To keep this story professional, I will refer to my three collaborators only by title: The Professor (an archaeology professor at a Minnesota university), The Curator (a curator at a local museum), and The Student/Intern (a student of The Professor and an intern of The Curator). I was to be a fourth collaborator on the project.
So what happened? This project was initiated by The Professor, and these buttons came from the collections at his institution. Local experts would also be recruited by The Professor, and undergraduates in his lab assigned initial identifications to the buttons visually. The Curator would contribute by offering assessments based on his experience and by providing The Student/Intern access to tests commonly available to museum curators. The tests involve using indicator paper or applying nitric acid to corrosion scrapings and observing any color change. My role was to analyze the buttons using the electron microprobe to provide accurate compositions of the buttons.

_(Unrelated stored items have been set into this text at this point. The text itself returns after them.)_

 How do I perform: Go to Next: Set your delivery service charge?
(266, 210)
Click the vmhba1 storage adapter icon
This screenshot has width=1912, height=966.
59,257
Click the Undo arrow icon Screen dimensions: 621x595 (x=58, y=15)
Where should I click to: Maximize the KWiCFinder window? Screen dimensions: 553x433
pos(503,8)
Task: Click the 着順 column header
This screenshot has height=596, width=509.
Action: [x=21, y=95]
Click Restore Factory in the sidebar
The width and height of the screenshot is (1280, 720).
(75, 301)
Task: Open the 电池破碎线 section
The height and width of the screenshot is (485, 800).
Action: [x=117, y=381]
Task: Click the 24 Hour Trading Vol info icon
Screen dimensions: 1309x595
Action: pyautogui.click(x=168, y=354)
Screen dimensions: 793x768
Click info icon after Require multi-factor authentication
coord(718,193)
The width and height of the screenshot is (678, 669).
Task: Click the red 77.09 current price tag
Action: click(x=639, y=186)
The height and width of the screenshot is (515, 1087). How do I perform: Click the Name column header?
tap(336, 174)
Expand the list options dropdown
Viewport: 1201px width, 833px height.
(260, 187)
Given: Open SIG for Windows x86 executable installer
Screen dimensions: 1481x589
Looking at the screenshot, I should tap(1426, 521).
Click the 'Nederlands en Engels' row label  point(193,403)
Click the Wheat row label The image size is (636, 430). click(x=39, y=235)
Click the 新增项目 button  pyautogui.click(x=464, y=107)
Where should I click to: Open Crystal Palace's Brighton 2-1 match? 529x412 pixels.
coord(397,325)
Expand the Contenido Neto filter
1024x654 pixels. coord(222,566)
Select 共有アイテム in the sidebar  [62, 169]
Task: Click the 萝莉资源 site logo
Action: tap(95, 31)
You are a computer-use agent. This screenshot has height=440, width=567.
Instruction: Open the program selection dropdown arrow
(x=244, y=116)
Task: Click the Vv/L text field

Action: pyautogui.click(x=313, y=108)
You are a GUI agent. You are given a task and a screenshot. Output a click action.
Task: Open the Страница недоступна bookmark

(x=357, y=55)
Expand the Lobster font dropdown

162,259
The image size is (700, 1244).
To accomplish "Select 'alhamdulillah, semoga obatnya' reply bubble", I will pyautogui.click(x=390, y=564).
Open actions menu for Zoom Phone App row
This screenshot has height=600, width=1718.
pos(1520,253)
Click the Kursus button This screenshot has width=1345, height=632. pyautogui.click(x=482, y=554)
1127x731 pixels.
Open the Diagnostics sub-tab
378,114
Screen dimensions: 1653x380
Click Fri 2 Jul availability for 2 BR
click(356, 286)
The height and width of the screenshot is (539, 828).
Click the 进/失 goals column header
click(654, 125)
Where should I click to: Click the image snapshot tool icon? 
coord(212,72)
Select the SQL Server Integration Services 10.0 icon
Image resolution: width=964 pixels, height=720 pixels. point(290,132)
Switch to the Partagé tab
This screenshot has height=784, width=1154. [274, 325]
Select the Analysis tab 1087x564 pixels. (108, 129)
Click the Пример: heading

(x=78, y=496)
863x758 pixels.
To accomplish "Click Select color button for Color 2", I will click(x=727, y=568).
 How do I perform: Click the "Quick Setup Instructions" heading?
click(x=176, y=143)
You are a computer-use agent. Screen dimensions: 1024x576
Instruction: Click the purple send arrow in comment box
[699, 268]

Although the project was organized and funded by The Professor, The Curator started dictating how it should be conducted, including how the microprobe analyses should be done. The Professor sought permission from the State Archaeologist to polish the corrosion off small areas on the buttons. This would allow analysis of the unaltered metal without application of a conductive carbon coat. The Curator, though, insisted that the microprobe analyses must be done without any polishing. He insisted that the buttons' compositions would be sufficiently determined by analyzing through their corroded surfaces. I insisted the corrosion and altered surface layer would certainly be several microns deep, meaning that the unaltered metal would remain hidden. For a good example, see the previous post -- "A Lost (and Found) Brass Spoon" -- where corrosion completely hid zinc and tin beneath. Analyzing corrosion on the spoon, though, showed that there likely was originally a silver coating on the spoon. Just analyzing the corrosion would have provided incomplete information regarding the composition of the spoon, perhaps leading to mistaken archaeological interpretations. I suspected the same would be true of these buttons. I also offered citations of articles about surface alteration of coins as evidence to The Curator. Instead he insisted that he was an expert on analyzing metal artifacts and had "successfully" analyzed them without polishing in scanning electron microscopes.
After discussing the issue with The Professor, I agreed to try to do the microprobe analyses as The Curator had insisted, but then I would also do the analyses my way, on small polished areas. This would add another layer to the evaluation: what effect does the corroded layer have on electron microprobe analysis? The Curator and The Student/Intern would write up their report as a portion of the final paper, and I would write up both sets of microprobe analyses as separate report for the paper. The Professor would write the other portions of the final paper. The Curator, though, objected to this and continued to try exerting control. Soon The Professor killed the project.
I, though, had already started to collect the data, so I'll present my initial findings here.
The button on the right above, excavated from a Northwest Fur Company's post on Big Sandy Lake, came to me with no initial identification of its composition. I had already polished a small area on the back of this button when The Professor ended the project. Analysis of the polished area revealed that it was pure iron. Analyzing the corrosion, on the other hand, revealed aluminum (2%), silicon (6%), phosphorus (6%), and tin (8%). The incorporation of aluminum, silicon, and phosphorus in the corrosion might be explained by the burial conditions as these are geologically common elements. That is very unlikely for tin, though, which likely would have been deliberately added.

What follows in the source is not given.